Hülya Bayır, MD Receives Grant to Mitigate Radiation Treatment Toxicity

Professor Hülya Bayır, MD received a U01 award from the National Institute of Allergy and Infectious Diseases entitled “Radiation Mitigators Targeting Regulated Necrosis Pathways of Parthanatos Pyroptosis.” The project will explore the potential of small molecule compounds to mitigate radiation toxicity that may have been triggered by an irradiation event such as radiotherapy, occupational activities, terrorism or nuclear accidents.

“Today’s physicians need new medical products to mitigate as well as to treat the consequences of radiation exposure,” said Hülya Bayır, MD, who is director of the Children's Neuroscience Institute, academic chief and director of research and professor of Critical Care Medicine, Environmental and Occupational Health, and Pediatrics at the University of Pittsburgh. “Our research has shown that the therapeutic window of opportunity for products to inhibit necrotic death pathways will likely be 24 hours after irradiation.”

The known cellular response to irradiation begins with radiolysis of water to produce an immediate burst of free radicals, which is followed by a dose-dependent and continuous mitochondrial overproduction of reactive oxygen species. Within the initial 1-2 days after exposure, the direct effects of ionizing radiation and water radiolysis products are realized primarily via apoptotic cell death pathways in rapidly proliferating hematopoietic cells and gastrointestinal epithelial cells.

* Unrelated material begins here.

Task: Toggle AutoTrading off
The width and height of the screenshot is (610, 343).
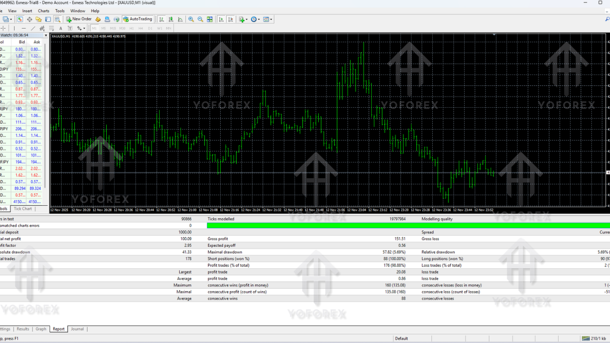Action: point(138,19)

Dr. Bayır’s team and others have shown that necrotic cell death ensues via direct and indirect pathways from increased generation of pro-inflammatory cytokines, chemotactic factors and lipid mediators as well as from translocation of bacteria from the intestine to blood stream later in the course of the radiation disease.

“Mitochondria are at the crux of multiple regulated cell death programs and inflammatory response to host or pathogen derived antigen,” Dr. Bayır explained. “The goal of our project is to decipher mitochondrial PARP1 and NLRP3 driven signaling pathways associated with parthanatos and pyroptosis in mechanism-based discovery of radiomitigators.”

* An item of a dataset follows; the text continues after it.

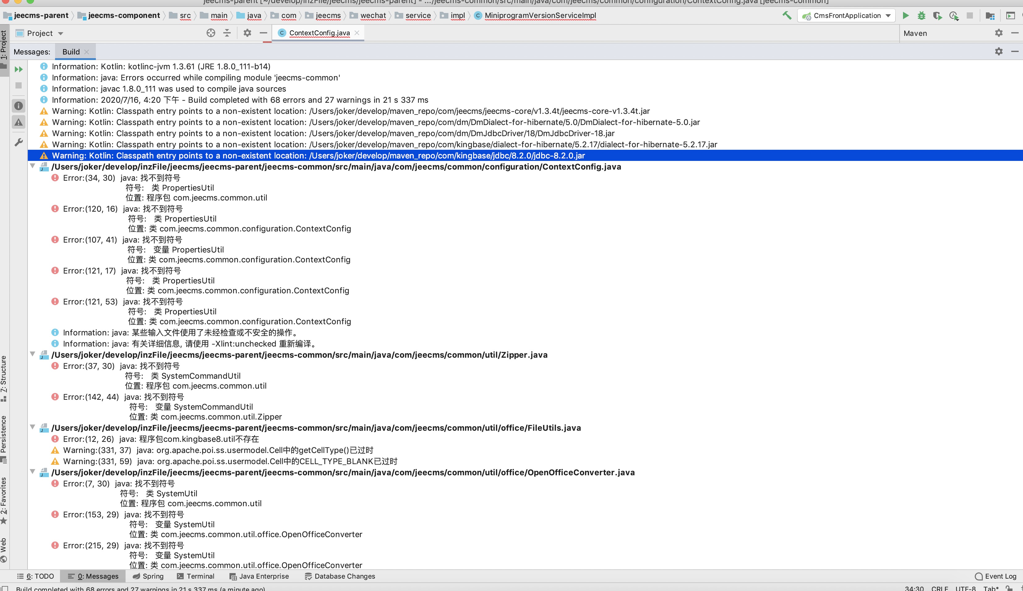Run CmsFrontApplication with the green play icon
1023x591 pixels.
pos(905,15)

Project collaborators at the University of Pittsburgh include Robert Clark, MD from the Department of Critical Care Medicine, Michael Epperly, PhD from the Department of Radiation Oncology, Peter Wipf, PhD from the Department of Chemistry, Yulia Tyurina, PhD from the Department of Environmental and Occupational Health and Indira Shrivastava, PhD from the Department of Computational and Systems Biology.